13. L. Dutens, Leibnitii opera omnia ( Geneva , 1768). For a discussion of how and why Dutens came to assemble this exact collection of Leibniz's writtings see Roger Ariew, “G. W. Leibniz, life and works” in The Cambridge Companion to Leibniz, p. 40. In short, Dutens was not granted access to Leibniz's manuscripts in Hanover and so assembled the collection from the various journals that Leibniz published in during his life and from the writtings which could be found in libraries throughout France and Italy .

14. Prior to Wolff, Melanchthon's scholastic philosophy was dominant in German universities. For discussions on Melanchthon and his influence on Wolff, see Calinger, “The Newtonian-Wolffian Controversy,” pp 320-321; Charles A. Corr, “Christian Wolff and Leibniz,” pp. 241-262; and Lewis White Beck, Early German Philosophy, pp. 189-194 & 101-110.

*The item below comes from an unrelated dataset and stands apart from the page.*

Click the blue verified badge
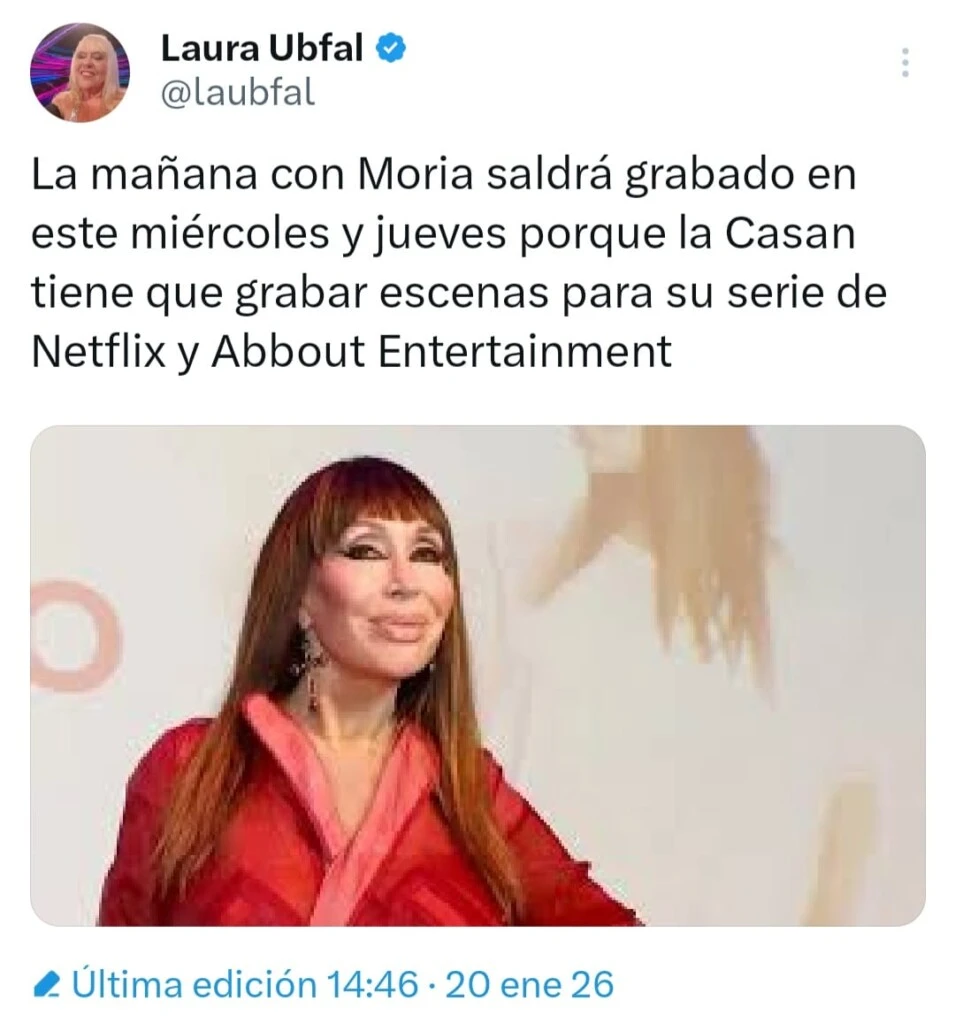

15. Part of Wolff's success in reforming the study of philosophy in Germany stems from his position at, and support from, the University of Halle. Unlike many of the older universities in the region which were steeped in orthodoxy and religious conservatism, the University of Halle had been recently founded by Frederick I in 1693, and was much more tolerant of, and even encouraged, secular reform. Christian Thomasius, for example, also a member of the philosophy faculty at Halle, joined Wolff in producing German texts in philosophy. In one respect, Thomasius was perhaps more of a leader in developing a German language philosophy. Thomasius first submitted his treatise on logic, written in German, to the censor in Leipzig in 1689, whereby it was refused for publication. Later, however, after his arrival at Halle, he published the work under the title: Einleitung zu der Vernunfft-Lehre. See Blackall, The Emergence of German as a Literary Language 1700-1775, pp. 19-21.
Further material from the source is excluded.